━━ Raw records

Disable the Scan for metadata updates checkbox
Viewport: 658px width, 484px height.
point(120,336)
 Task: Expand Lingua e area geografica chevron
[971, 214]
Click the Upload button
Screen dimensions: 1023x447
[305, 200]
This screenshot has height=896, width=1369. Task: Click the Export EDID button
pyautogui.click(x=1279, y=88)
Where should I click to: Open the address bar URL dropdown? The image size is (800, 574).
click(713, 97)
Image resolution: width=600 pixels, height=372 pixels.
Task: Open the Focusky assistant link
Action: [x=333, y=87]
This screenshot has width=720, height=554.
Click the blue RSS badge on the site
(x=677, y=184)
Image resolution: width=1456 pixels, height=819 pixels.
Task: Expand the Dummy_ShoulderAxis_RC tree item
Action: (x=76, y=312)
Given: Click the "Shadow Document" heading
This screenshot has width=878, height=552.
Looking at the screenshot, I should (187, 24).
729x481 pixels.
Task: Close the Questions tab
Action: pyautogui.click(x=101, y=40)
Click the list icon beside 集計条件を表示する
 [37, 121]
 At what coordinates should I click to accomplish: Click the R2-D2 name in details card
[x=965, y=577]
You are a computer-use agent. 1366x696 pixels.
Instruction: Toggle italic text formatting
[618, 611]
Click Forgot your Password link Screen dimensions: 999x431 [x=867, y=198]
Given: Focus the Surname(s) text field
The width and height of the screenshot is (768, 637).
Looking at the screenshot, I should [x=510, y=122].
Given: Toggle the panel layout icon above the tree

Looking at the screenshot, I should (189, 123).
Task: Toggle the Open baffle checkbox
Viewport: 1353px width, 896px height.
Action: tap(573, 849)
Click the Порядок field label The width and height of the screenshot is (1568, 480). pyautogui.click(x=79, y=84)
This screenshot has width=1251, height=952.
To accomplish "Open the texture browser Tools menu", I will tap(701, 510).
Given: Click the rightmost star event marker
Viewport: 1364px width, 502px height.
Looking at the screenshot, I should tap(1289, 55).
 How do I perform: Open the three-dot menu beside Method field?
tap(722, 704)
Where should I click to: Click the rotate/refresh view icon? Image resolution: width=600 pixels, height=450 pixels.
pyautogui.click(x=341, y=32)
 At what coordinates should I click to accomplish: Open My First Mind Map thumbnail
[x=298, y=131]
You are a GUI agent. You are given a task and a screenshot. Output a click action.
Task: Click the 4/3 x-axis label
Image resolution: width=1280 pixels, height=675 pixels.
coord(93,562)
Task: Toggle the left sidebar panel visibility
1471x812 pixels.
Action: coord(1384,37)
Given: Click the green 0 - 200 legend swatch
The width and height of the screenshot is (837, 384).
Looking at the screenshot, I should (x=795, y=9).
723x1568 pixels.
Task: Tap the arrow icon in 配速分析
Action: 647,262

━━━━

# [Exercise instructions]
Set out every line of the records above as a numbered list, leaving out blank lines.

# [Answer to the exercise]
1. Disable the Scan for metadata updates checkbox
2. Viewport: 658px width, 484px height.
3. point(120,336)
4.  Task: Expand Lingua e area geografica chevron
5. [971, 214]
6. Click the Upload button
7. Screen dimensions: 1023x447
8. [305, 200]
9. This screenshot has height=896, width=1369. Task: Click the Export EDID button
10. pyautogui.click(x=1279, y=88)
11. Where should I click to: Open the address bar URL dropdown? The image size is (800, 574).
12. click(713, 97)
13. Image resolution: width=600 pixels, height=372 pixels.
14. Task: Open the Focusky assistant link
15. Action: [x=333, y=87]
16. This screenshot has width=720, height=554.
17. Click the blue RSS badge on the site
18. (x=677, y=184)
19. Image resolution: width=1456 pixels, height=819 pixels.
20. Task: Expand the Dummy_ShoulderAxis_RC tree item
21. Action: (x=76, y=312)
22. Given: Click the "Shadow Document" heading
23. This screenshot has width=878, height=552.
24. Looking at the screenshot, I should (187, 24).
25. 729x481 pixels.
26. Task: Close the Questions tab
27. Action: pyautogui.click(x=101, y=40)
28. Click the list icon beside 集計条件を表示する
29.  [37, 121]
30.  At what coordinates should I click to accomplish: Click the R2-D2 name in details card
31. [x=965, y=577]
32. You are a computer-use agent. 1366x696 pixels.
33. Instruction: Toggle italic text formatting
34. [618, 611]
35. Click Forgot your Password link Screen dimensions: 999x431 [x=867, y=198]
36. Given: Focus the Surname(s) text field
37. The width and height of the screenshot is (768, 637).
38. Looking at the screenshot, I should [x=510, y=122].
39. Given: Toggle the panel layout icon above the tree
40. Looking at the screenshot, I should (189, 123).
41. Task: Toggle the Open baffle checkbox
42. Viewport: 1353px width, 896px height.
43. Action: tap(573, 849)
44. Click the Порядок field label The width and height of the screenshot is (1568, 480). pyautogui.click(x=79, y=84)
45. This screenshot has width=1251, height=952.
46. To accomplish "Open the texture browser Tools menu", I will tap(701, 510).
47. Given: Click the rightmost star event marker
48. Viewport: 1364px width, 502px height.
49. Looking at the screenshot, I should tap(1289, 55).
50.  How do I perform: Open the three-dot menu beside Method field?
51. tap(722, 704)
52. Where should I click to: Click the rotate/refresh view icon? Image resolution: width=600 pixels, height=450 pixels.
53. pyautogui.click(x=341, y=32)
54.  At what coordinates should I click to accomplish: Open My First Mind Map thumbnail
55. [x=298, y=131]
56. You are a GUI agent. You are given a task and a screenshot. Output a click action.
57. Task: Click the 4/3 x-axis label
58. Image resolution: width=1280 pixels, height=675 pixels.
59. coord(93,562)
60. Task: Toggle the left sidebar panel visibility
61. 1471x812 pixels.
62. Action: coord(1384,37)
63. Given: Click the green 0 - 200 legend swatch
64. The width and height of the screenshot is (837, 384).
65. Looking at the screenshot, I should (x=795, y=9).
66. 723x1568 pixels.
67. Task: Tap the arrow icon in 配速分析
68. Action: 647,262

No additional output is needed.